Functional Requirements:

Crawl the open web starting from seed URLs, following links to discover new pages
Respect robots.txt rules and crawl-delay directives per domain
Deduplicate pages: avoid re-crawling identical content regardless of URL
Extract and index page content, metadata, and outgoing links
Support recrawl scheduling: important pages crawled frequently, others less so
Store crawled content for downstream indexing (search engine, ML training corpus)

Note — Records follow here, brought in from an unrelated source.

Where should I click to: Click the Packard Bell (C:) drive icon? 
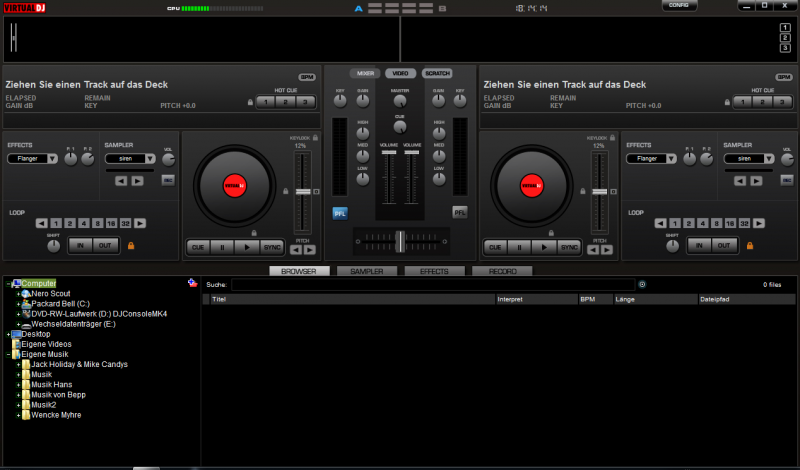[25, 303]
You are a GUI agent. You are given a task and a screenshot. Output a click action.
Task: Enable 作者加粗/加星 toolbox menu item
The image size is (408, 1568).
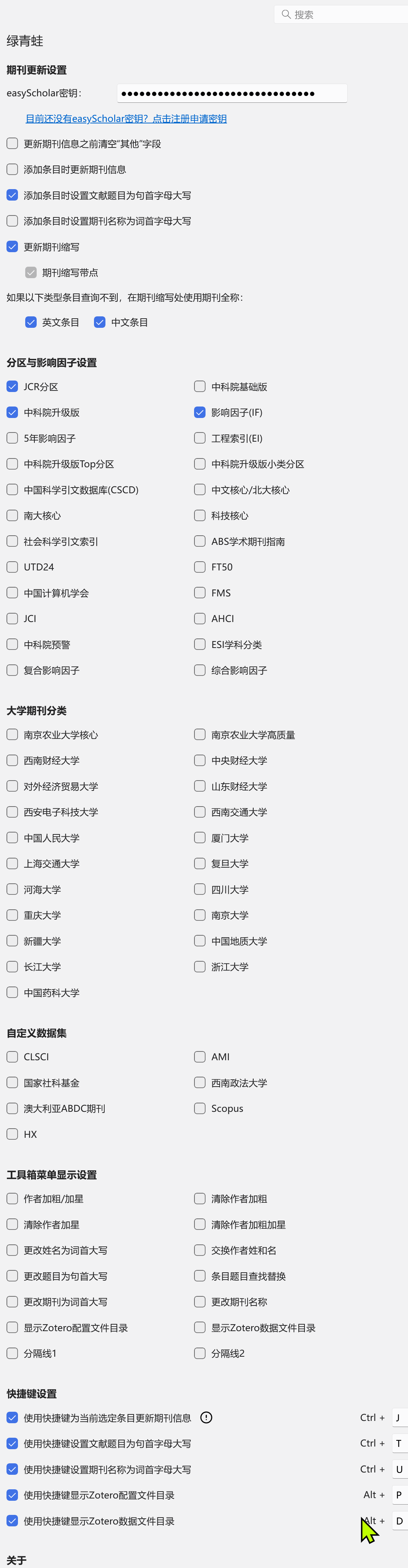12,1199
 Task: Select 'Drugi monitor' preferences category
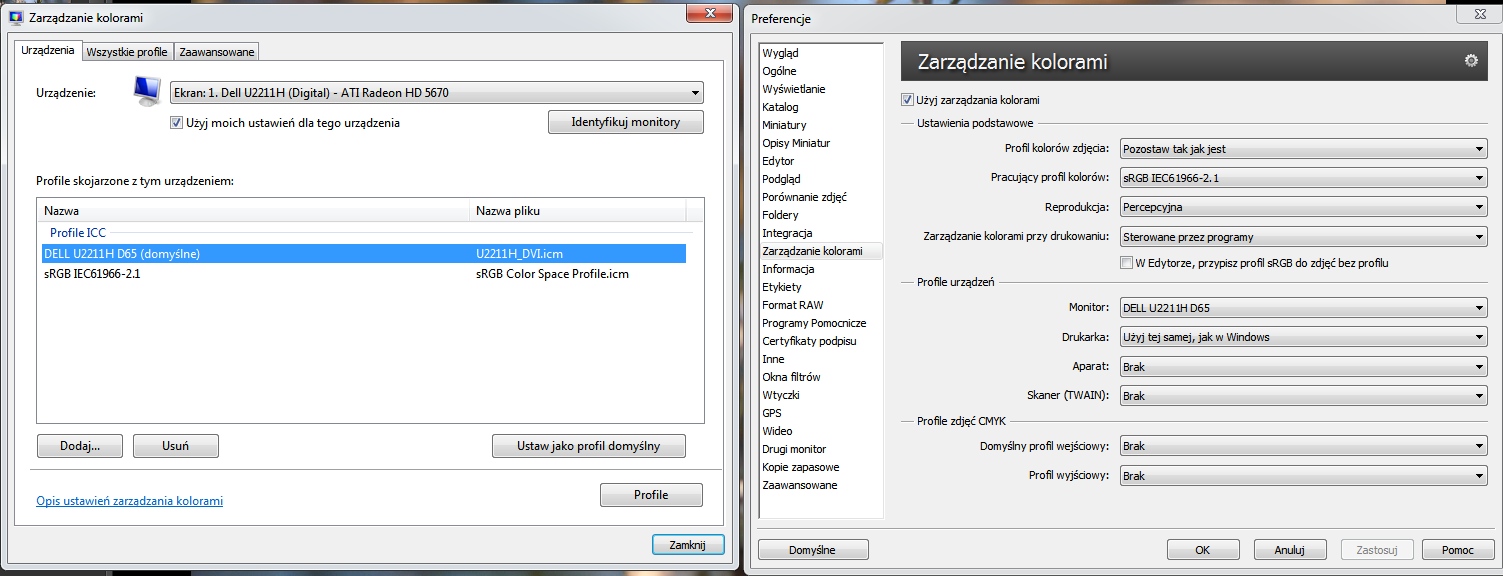click(x=794, y=449)
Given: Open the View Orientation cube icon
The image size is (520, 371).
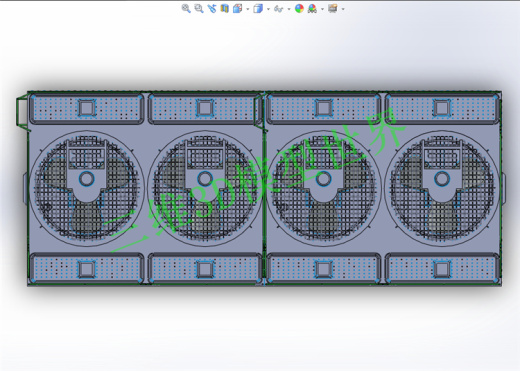Looking at the screenshot, I should (x=238, y=9).
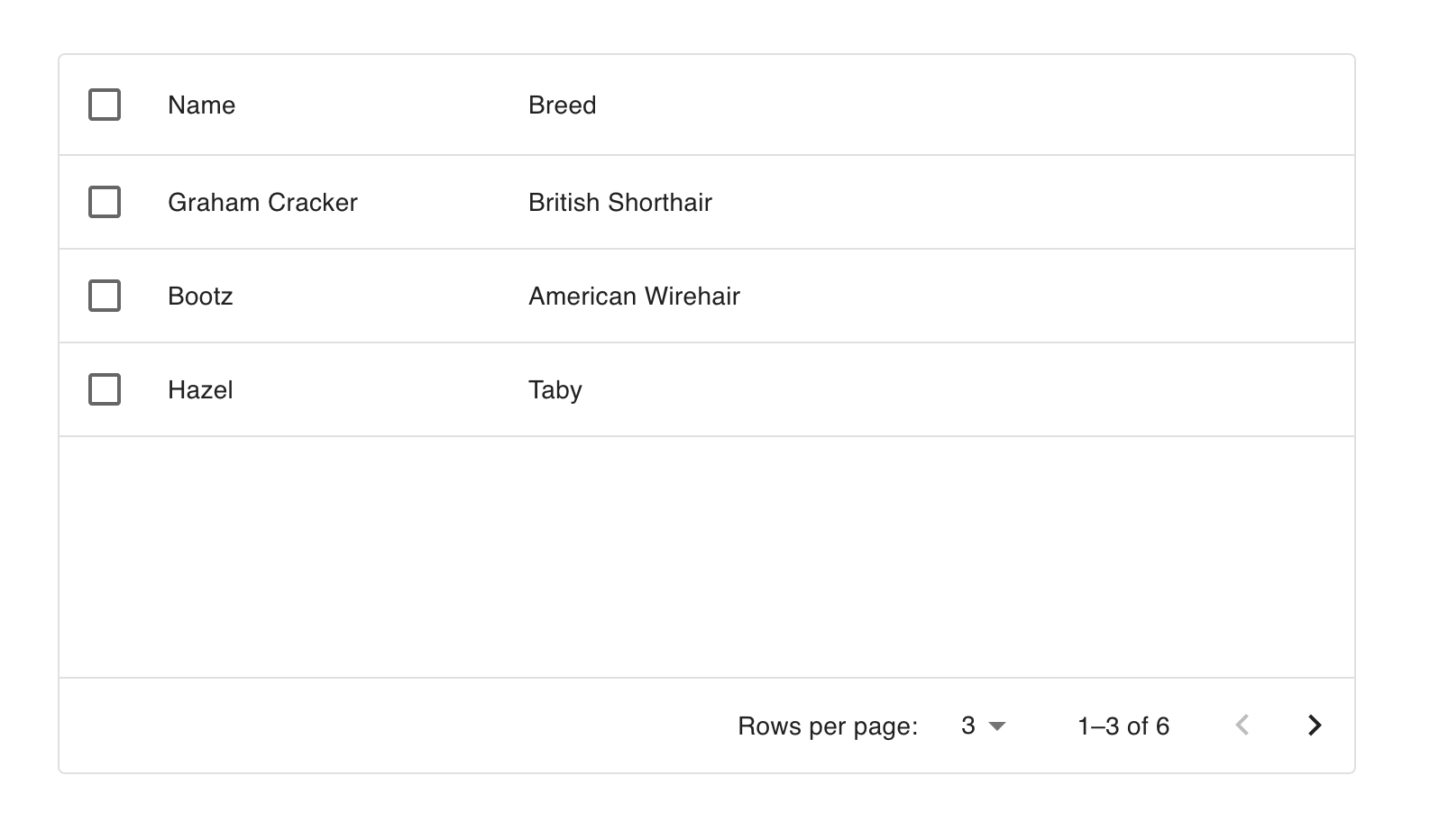Tick the Hazel row checkbox
1430x840 pixels.
tap(105, 389)
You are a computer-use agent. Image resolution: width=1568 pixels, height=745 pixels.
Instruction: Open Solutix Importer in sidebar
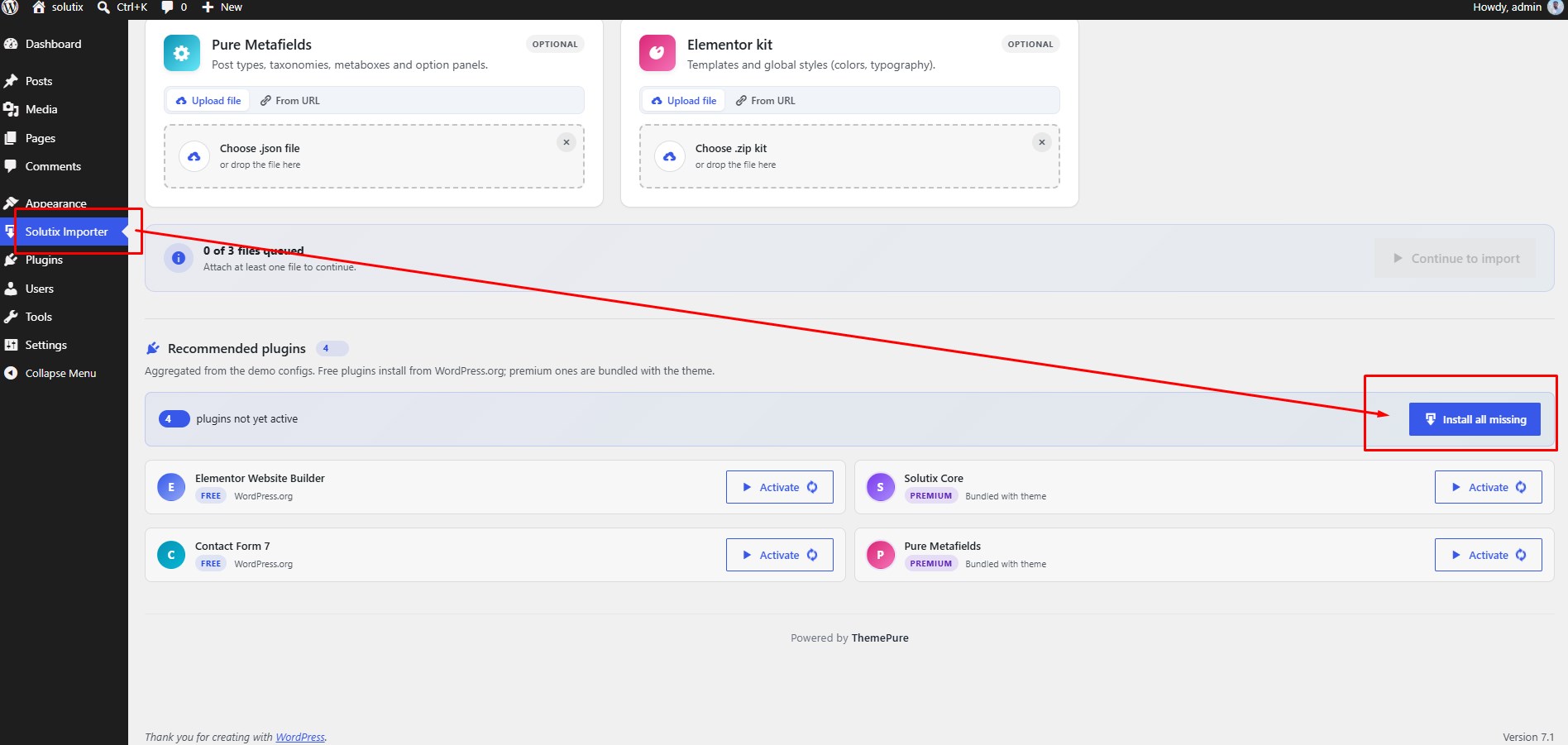click(65, 232)
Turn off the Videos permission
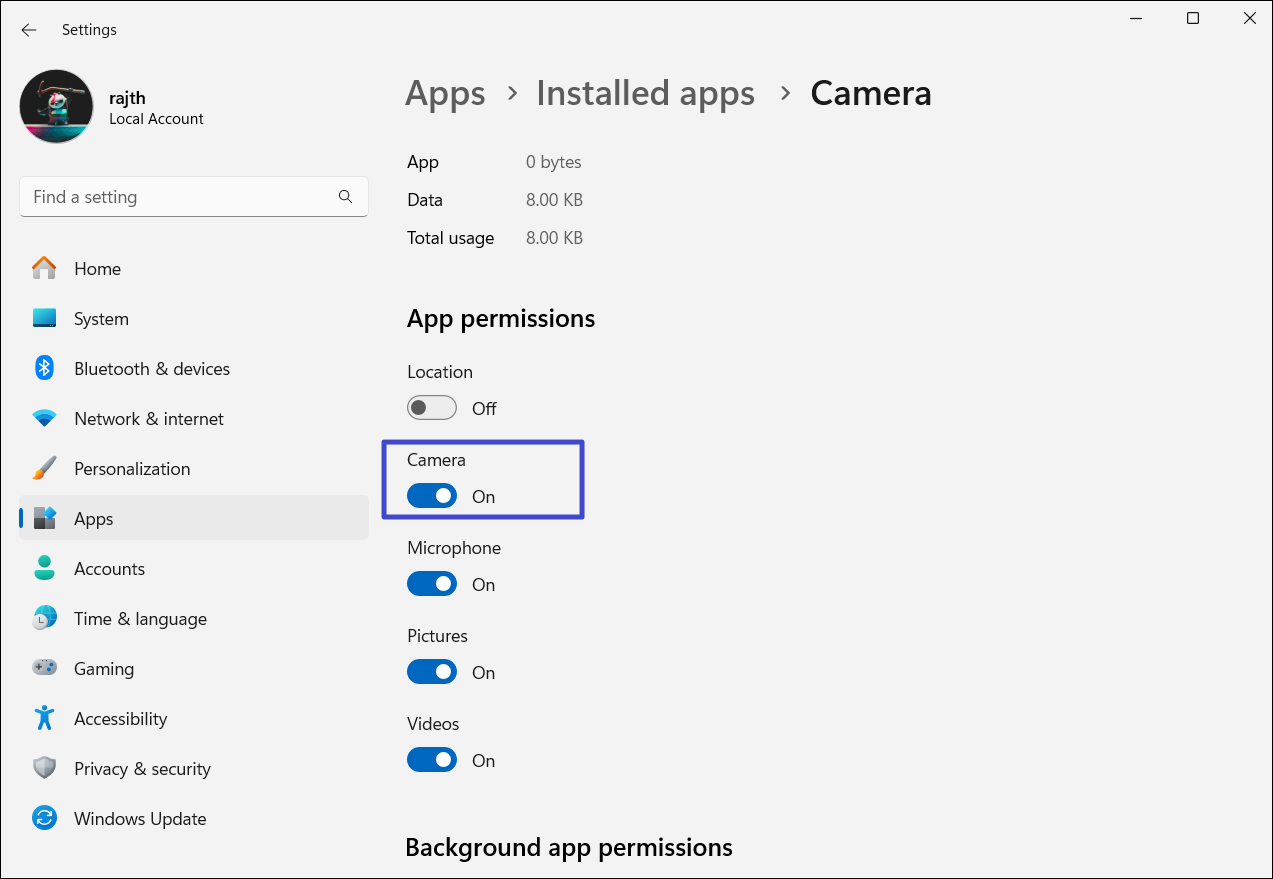1273x879 pixels. click(x=431, y=759)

Non-Functional Requirements:

Crawl at least 1B pages, targeting 100M pages/day throughput
Politeness: no more than 1 request/second per domain by default; respect crawl-delay
Deduplication must scale to 100B URL hashes without false negatives
Fault-tolerant: worker failures must not cause URL loss or re-crawl storms
Crawled content stored durably with original URL, timestamp, and HTTP metadata

Scale Estimation

100M pages/day = ~1,157 pages/second. Average page size: 200KB HTML = 20TB of HTML/day. Extracted links per page: average 50 outgoing links = 5B URL discoveries/day. URL deduplication set: 100B URLs × 8 bytes each for hash = 800GB — too large for pure in-memory storage. After deduplication, net new URLs added to frontier: ~10% of discovered = 500M new URLs/day. DNS lookups: 1,157 pages/second × 100% new domains (worst case) = 1,157 DNS lookups/second (cached heavily in practice).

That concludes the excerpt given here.